The Reykjavik Summit and Yom Kippur

Rabbi Resnicoff with his daughter Malka, who wears a souvenir of the 1986 Reagan-Gorbachev talks

In 1986, Rabbi Resnicoff was sent to Iceland to lead Shabbat and Yom Kippur (Day of Atonement) services during the historic Reagan-Gorbachev pre-summit meetings.

Some US Jews lamented the timing of the summit taking place on one of their holiest days. Rabbi Resnicoff considered the timing “unfortunate” at first.

My mind changed, though, and I thought how appropriate it was. On the High Holy Days, we think about the idea that we have to make a decision as individuals, and as nations, whether to repeat old cycles or break out of them, or with a new year, whether to go in a new direction. I thought, “How wonderful that at this time, when the two most influential men in the world are meeting, Jews around the world are praying for just such events.”

Once the timing was set, with Yom Kippur to begin a few hours after President Reagan’s scheduled return to the US, the White House inquired about the availability of services in Iceland, but there were none. So Rabbi Resnicoff was sent to offer Sabbath services on Friday night, and Yom Kippur services on Sunday and Monday. Yom Kippur begins a few hours after Reagan is scheduled to return to the United States. (Jane Leavy, Washington Post, Friday, the Rabbi Was in Reykavik (October 10, 1986)) Rabbi Resnicoff’s participation was read into the Congressional Record.
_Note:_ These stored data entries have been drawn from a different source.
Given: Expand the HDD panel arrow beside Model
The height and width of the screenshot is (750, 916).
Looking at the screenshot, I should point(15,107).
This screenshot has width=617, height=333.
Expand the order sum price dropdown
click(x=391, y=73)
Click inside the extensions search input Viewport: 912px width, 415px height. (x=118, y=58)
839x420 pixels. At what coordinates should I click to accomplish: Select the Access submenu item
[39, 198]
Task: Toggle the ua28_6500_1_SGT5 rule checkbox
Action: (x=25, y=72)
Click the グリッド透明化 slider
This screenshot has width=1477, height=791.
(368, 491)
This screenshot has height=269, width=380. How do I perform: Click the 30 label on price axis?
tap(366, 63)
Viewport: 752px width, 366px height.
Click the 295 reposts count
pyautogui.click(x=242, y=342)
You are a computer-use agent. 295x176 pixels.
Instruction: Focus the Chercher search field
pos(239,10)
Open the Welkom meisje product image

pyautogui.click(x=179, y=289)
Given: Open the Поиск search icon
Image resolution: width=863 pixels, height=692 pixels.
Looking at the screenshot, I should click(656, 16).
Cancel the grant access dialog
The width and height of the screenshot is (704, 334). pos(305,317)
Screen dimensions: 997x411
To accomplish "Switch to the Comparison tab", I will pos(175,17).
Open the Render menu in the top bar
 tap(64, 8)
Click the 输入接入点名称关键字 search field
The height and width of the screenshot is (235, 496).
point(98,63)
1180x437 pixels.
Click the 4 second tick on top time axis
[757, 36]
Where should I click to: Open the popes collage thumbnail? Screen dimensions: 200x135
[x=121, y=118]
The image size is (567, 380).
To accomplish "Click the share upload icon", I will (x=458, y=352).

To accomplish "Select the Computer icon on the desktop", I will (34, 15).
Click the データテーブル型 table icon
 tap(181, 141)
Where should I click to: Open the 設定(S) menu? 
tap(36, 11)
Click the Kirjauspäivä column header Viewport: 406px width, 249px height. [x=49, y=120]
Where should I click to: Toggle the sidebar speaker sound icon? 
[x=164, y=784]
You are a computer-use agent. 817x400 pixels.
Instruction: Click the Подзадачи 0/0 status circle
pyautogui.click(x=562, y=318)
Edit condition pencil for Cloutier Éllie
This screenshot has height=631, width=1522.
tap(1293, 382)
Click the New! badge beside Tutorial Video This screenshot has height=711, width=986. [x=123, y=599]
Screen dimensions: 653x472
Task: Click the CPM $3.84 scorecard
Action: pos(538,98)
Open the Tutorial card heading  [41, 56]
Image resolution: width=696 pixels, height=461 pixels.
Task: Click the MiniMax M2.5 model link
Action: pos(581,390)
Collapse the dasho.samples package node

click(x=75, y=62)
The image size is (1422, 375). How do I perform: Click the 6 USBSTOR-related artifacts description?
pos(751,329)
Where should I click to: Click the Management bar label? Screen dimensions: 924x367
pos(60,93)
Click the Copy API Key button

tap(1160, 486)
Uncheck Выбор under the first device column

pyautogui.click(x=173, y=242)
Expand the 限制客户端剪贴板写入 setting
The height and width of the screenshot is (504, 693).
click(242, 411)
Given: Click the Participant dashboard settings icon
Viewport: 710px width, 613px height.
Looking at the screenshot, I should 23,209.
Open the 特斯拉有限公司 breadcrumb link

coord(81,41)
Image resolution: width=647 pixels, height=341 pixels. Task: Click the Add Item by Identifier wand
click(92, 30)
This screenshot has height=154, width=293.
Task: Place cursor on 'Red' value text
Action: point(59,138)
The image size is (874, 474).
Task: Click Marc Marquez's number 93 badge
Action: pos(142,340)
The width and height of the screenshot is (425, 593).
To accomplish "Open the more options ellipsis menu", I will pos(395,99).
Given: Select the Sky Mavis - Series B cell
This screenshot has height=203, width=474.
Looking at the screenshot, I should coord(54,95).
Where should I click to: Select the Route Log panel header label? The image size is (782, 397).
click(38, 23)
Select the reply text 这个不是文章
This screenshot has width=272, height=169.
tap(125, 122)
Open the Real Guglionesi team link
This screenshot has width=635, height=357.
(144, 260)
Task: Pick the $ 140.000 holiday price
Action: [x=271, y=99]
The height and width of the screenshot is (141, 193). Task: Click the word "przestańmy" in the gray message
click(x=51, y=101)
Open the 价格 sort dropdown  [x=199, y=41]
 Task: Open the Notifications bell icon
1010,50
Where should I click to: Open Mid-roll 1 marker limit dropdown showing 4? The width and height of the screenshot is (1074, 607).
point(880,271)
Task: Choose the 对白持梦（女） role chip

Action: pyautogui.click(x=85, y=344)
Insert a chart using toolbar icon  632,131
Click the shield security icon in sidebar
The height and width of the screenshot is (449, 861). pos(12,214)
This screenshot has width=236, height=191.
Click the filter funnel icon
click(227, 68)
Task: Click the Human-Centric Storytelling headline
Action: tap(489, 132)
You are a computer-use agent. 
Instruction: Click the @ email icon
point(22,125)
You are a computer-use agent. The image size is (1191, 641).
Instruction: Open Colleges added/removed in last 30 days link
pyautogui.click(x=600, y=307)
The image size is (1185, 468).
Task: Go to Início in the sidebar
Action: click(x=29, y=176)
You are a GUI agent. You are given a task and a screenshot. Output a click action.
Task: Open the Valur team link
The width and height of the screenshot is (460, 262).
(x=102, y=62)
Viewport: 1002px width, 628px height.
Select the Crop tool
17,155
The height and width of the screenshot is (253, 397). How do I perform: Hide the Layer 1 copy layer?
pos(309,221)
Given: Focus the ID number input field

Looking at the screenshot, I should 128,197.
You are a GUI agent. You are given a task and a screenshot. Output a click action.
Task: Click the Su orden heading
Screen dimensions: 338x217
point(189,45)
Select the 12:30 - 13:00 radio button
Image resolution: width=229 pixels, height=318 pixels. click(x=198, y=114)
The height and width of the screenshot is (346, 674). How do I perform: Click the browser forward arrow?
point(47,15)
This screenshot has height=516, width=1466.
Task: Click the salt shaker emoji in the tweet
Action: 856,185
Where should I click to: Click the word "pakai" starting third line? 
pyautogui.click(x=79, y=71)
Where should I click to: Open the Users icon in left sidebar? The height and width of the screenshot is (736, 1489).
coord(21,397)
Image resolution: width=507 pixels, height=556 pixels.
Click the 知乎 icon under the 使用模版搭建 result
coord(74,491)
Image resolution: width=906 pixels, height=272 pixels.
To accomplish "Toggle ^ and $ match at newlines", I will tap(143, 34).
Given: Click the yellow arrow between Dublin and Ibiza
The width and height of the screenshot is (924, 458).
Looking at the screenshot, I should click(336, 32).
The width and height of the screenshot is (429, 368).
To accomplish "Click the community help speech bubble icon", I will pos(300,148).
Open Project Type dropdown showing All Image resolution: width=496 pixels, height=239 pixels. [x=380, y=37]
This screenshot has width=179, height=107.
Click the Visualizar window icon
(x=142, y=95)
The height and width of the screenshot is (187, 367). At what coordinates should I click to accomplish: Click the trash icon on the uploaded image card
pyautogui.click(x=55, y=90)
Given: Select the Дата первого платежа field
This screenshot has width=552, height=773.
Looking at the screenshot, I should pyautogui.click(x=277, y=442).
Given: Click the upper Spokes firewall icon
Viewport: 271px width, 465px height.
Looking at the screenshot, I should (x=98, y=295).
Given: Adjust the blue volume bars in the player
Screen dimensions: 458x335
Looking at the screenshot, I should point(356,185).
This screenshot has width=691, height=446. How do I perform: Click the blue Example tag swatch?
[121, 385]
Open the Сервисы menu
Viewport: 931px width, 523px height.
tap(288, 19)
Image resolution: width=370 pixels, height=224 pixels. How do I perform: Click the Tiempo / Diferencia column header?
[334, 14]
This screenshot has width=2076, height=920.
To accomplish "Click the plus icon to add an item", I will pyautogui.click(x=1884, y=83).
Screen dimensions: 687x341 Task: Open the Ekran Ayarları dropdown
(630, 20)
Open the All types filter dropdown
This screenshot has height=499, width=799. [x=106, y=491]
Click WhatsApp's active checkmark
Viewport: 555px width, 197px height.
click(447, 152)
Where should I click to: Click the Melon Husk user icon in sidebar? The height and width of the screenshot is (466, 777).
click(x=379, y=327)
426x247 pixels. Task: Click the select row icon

Article from The Providence Journal Bulletin, Navy rabbi to join Iceland team, (October 8, 1986) was read into the Congressional Record by Senator Claiborne Pell (D-RI) (October 9, 1986)

Below is the text of the sermon he delivered:

For individuals and for peoples. Yom Kippur brings a message, a challenge, and a warning.

The message is that we can change — and, through our actions, we can affect and change the world.  The challenge is that we must change; break free from the past, and build a better future.  The warning is that change will not be easy: the world is not perfect, and we cannot act as if it is.  It is filled with the bad, along with the good.  And so our goals — our resolutions — must be touched not  only by dreams of what might be, but also by an awareness of how things are.

The Biblical prophets teach of this tension between dream and reality.  They speak of swords changed to ploughshares, and spears to pruning hooks.  But they also teach that ploughshares must sometimes become swords, and pruning hooks change to spears. [Joel]

The challenge before us is to hold onto tomorrow’s dreams, but to struggle with today’s reality: to learn from faith that dreams must give plans and actions direction; but to learn from life that reality must give them foundation.

The challenge is to hold onto world dreams, but not to live in dream worlds.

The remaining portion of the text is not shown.